Houston, We Have a Data Problem

Genomics is generating the most consequential dataset in history. The gap between generating it and having a vision for it will define the next era of human health, wealth, and power.

May 19, 2026

Last week the BioIndustry Association, the UK’s life sciences trade body, published a ten-year vision for turning the country’s genomic and health data into a coordinated national economic asset, building on the £600 million Health Data Research Service the government committed to in April 2025. The framing was explicit, genomic data is national infrastructure, the same way roads and power grids are infrastructure, and the country that coordinates it best will compound advantages in AI-enabled medicine for decades. So far, the United States has not made a similar commitment.

The US has the data, and an extraordinary opportunity. What it seemingly does not have is a strategy for what the data is for, who coordinates it, or who it ultimately serves and how.

An enormous amount of genomic information is being generated right now, through clinical genetic testing, hospital biobanks, research programs, and consumer DNA companies, accumulating across systems that do not talk to each other, governed by rules that were not designed together, held by institutions with fundamentally different definitions of what they are even holding. Two major genetic testing companies went bankrupt in the past two years. When 23andMe filed in March 2025, Regeneron Pharmaceuticals had an initial purchase agreement for 15 million customers’ genetic records at $256 million, and 27 states filed privacy objections with the bankruptcy court, arguing genetic data is not ordinary bankruptcy property. The bidding reopened, Anne Wojcicki created a nonprofit specifically to reacquire the assets, and TTAM won at $305 million with court approval in June 2025. Throughout the entire proceeding, HIPAA did not apply, because direct-to-consumer genetic companies are exempt, meaning those 15 million records had less legal protection than a pharmacy prescription. GlaxoSmithKline had licensed 23andMe data for drug development beginning in 2018. The bankruptcy made visible what had been happening for years. Invitae’s genetic data went to Labcorp in 2024, framed as an opportunity to utilize genetic data for clinical trials, without equivalent legal challenge or court-appointed privacy oversight, and it transferred quietly.

I have been building an ecosystem intelligence framework around genomic variant populations for the past six months, analyzing structural relationships, capital flows, and institutional gaps across this space, and one of the things that kind of work makes visible is that fragmentation at the data level produces predictable gaps everywhere downstream, and those gaps are not random, they follow the data.

Part of what makes the dataset so difficult to reason about is that the categories are inconsistent and unstable. Germline variants like BRCA1 live in one institutional infrastructure, somatic variants like JAK2 in another, neurological susceptibility variants like APOE4 in yet another, and none of these systems talk to each other. Variants of uncertain significance are reclassified constantly, but reclassifications often live in research databases rather than patient records, meaning the person tested three years ago when something was a VUS may now carry a pathogenic variant by current classification and have no idea. I recently had my own medical records disappear entirely from one of the country’s leading institutions following a system migration, not reclassified, not updated, simply gone.

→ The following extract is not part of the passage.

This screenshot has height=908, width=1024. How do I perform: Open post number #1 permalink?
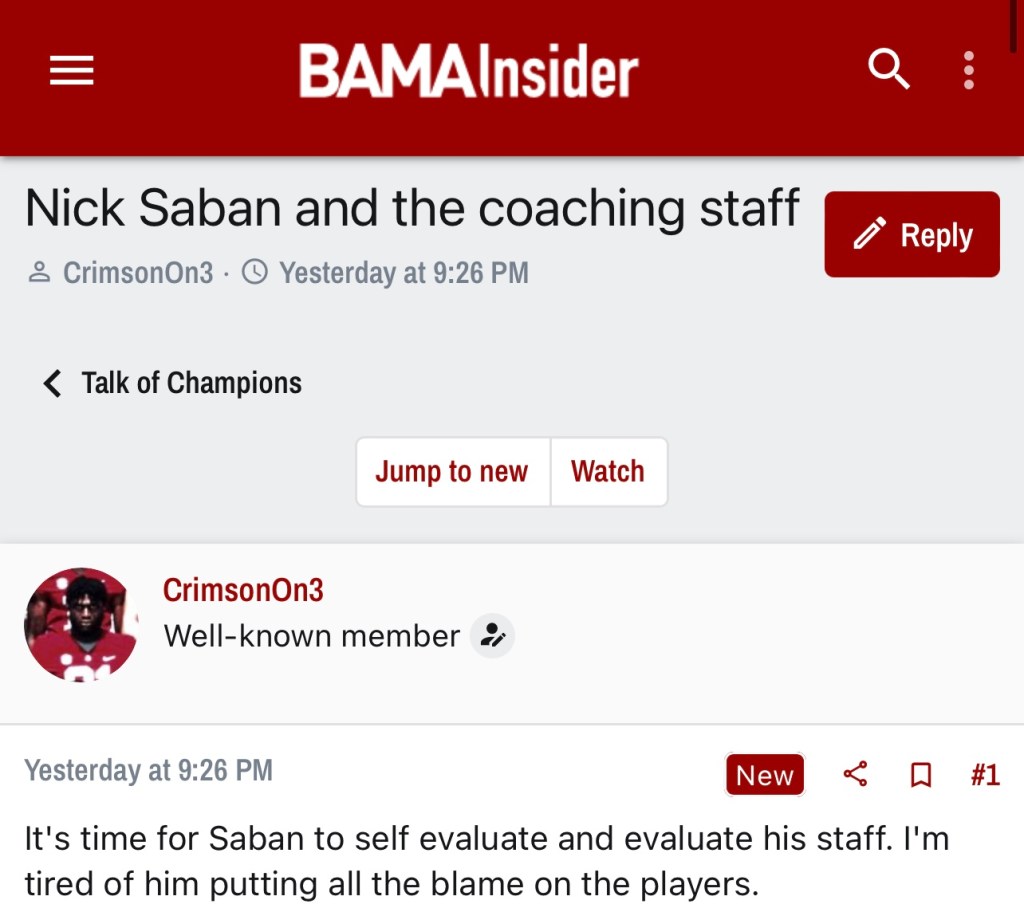985,775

In building population estimates across actionable genomic categories, I have repeatedly run into the same problem: the population is almost certainly large, but the underlying data is too fragmented to support a defensible single number. A 2025 JAMA study found that roughly one in twenty U.S. adults carries a pathogenic or likely pathogenic germline variant in a cancer susceptibility gene, covering cancer susceptibility genes only, before cardiovascular, neurological, pharmacogenomic, somatic, and reproductive categories are added. The real number is almost certainly much larger. AI built on top of fragmented, inconsistently labeled, actively reclassifying data may not produce more reliable medicine. It may produce more confident uncertainty at scale. The National Security Commission on Emerging Biotechnology said this in their 2025 report: fragmented biodata is not a healthcare inefficiency. It is a structural weakness in an era when AI-enabled biology is a domain of genuine geopolitical competition.

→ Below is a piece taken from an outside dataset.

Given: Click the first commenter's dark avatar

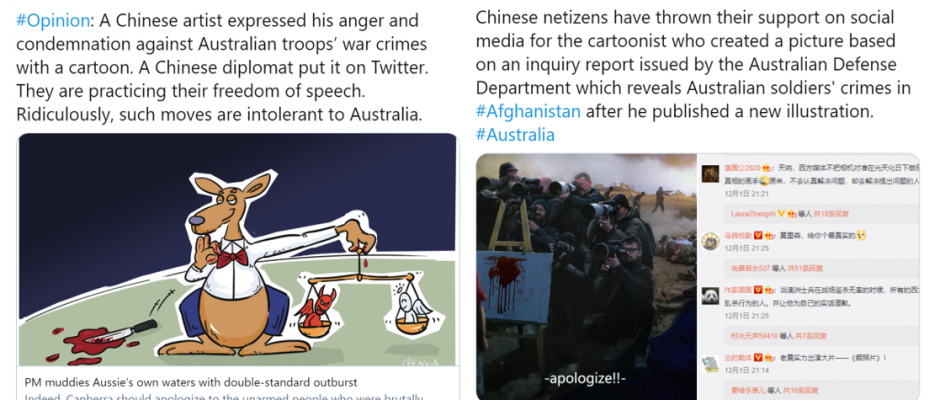Looking at the screenshot, I should 710,174.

The countries moving fastest are organizing around three distinct models.

The state-commercial model is China’s. A $9.2 billion, 14-year Precision Medicine Initiative launched in 2016 with a goal of sequencing more than 100 million genomes by 2030, executed through the government-backed BGI, which accounts for roughly half of global genetic sequencing capacity, with MGI having driven whole genome sequencing costs to under $100. BGI has delivered more than 30 million screenings through public health programs and this month hosted the 2026 ISBER Global Biobanking Congress in Shenzhen, positioning itself to set international biobanking standards. That is not a company strategy, it is a national strategy wearing a company’s name. According to IQVIA’s Global R&D Trends 2026, China now leads globally in Phase I clinical trial activity. Meanwhile, Altos Labs has published a research collaboration with BGI in Nature, analyzing 387,000 cells from aging human skeletal muscle. American longevity capital is working with Chinese national genomics infrastructure on the core biology of aging while Washington passes regulations designed to keep China out of American genomic data. Those regulations and that science are not talking to each other.

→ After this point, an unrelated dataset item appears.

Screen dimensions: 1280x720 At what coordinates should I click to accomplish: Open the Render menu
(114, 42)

The public coordination model is what the UK, France, Denmark, Singapore, and Switzerland are building. The UK has the NHS, a single-payer system that generates population-scale longitudinal health records linked by a unified patient identifier, the structural foundation that makes a national data strategy possible. UK Biobank recruited 503,317 participants between 2006 and 2010, and in February 2026 GP patient records were added for the first time, effectively doubling recorded cases of conditions including dementia, depression, and heart failure. France invested €239 million in PFMG2025, building 12 ultra-high-throughput sequencing centers. Denmark established a National Genome Centre in 2019 with $144 million in Novo Nordisk Foundation funding, returning sequencing results to doctors as part of standard clinical care. A January 2025 Lancet paper identified the UK, Sweden, and Denmark as the only three countries to have achieved genuine clinical integration of genomic medicine. Singapore and Switzerland are building coordinated national AI-genomics platforms targeting populations of up to one million.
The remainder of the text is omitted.